Wohlergehen

22. Juni 2020

Die medizingeschichtliche Forschung hat eindrücklich vorgeführt, wie eng das Bemühen um die Verbesserung der Gesundheitsversorgung mit der Ausbildung von Mechanismen zur Kontrolle der Bevölkerung verknüpft ist. Stand früher die Vorbeugung und Bekämpfung von Krankheiten im Zentrum der medizinpolitischen Aufmerksamkeit, so rücken heute sehr viel umfassendere Fragen nach dem Wohlergehen in den Vordergrund.
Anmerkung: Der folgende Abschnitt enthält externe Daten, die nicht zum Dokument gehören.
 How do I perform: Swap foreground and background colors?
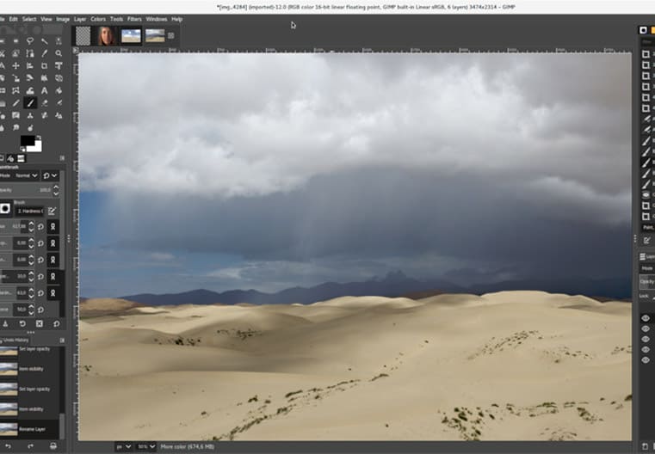click(x=38, y=136)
Die Eingriffe im Namen der Verbesserung körperlichen Wohlbefindens haben sich um viele neue Bereiche erweitert und beinhalten die Förderung von gesunder Ernährung, Fitness, gutem Schlafmanagement und psychosozialem Ausgleich. Es gibt sogar das Bestreben nach einer Steigerung gesamtgesellschaftlichen Glücks. Die Tendenz zur ganzheitlichen Vorsorge hat das Spektrum gesundheitspolitischer Maßnahmen erweitert, neue Berufsgruppen in Gesundheitssysteme integriert und zu einer kritischen Neubewertung der Biomedizin geführt. Letztere hat noch nie zuvor in der Menschheitsgeschichte Vorstellungen von guter medizinischer Versorgung so umfassend dominiert, und zugleich ist das, was mit „Medizin“ gemeint ist, viel breiter geworden. Biomedizin ist in Richtung auf Psychologie und Neurowissenschaften durchlässig geworden, und die Diagnostik stützt sich immer mehr auf Computeranalysen. Zugleich ist Medizinpolitik aufs engste mit wirtschaftlichen Fragen verbunden und folgt dem Streben nach ökonomischer Effizienz und der Optimierung von Verwaltungsvorgängen. Die Arbeitsgruppe „Wohlergehen“ erforscht Fragen von Heilung und Gesundheit in Asien und Afrika. Projekte untersuchen die Rolle von Gentests für Familienplanung und Erziehung, den Einsatz von digitaler Technologie für Gesundheits-Monitoring und die globale Ausbreitung von Psycho-Techniken für den mentalen Ausgleich.